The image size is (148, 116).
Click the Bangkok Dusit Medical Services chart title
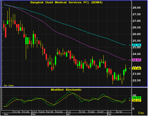(66, 2)
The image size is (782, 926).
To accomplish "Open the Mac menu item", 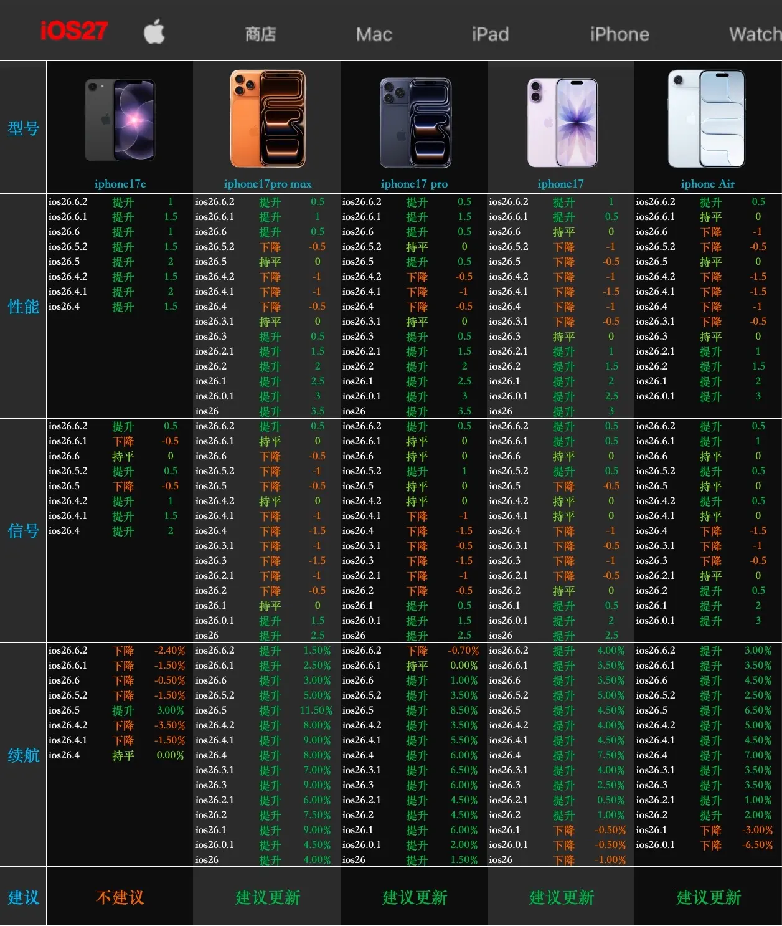I will [x=374, y=34].
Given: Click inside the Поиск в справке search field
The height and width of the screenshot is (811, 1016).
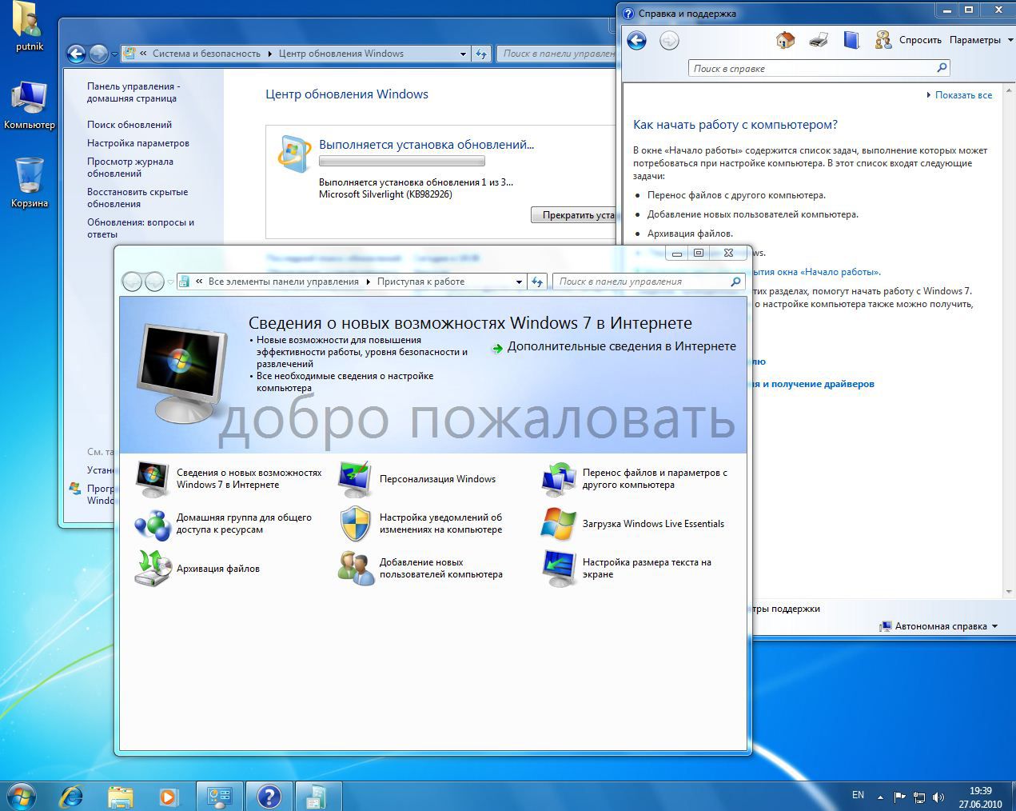Looking at the screenshot, I should 807,68.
------------------------------
▸ Problem details
Count how many lines of the material hold the string "size". Give the number and nothing more.

▸ Solution to the problem
2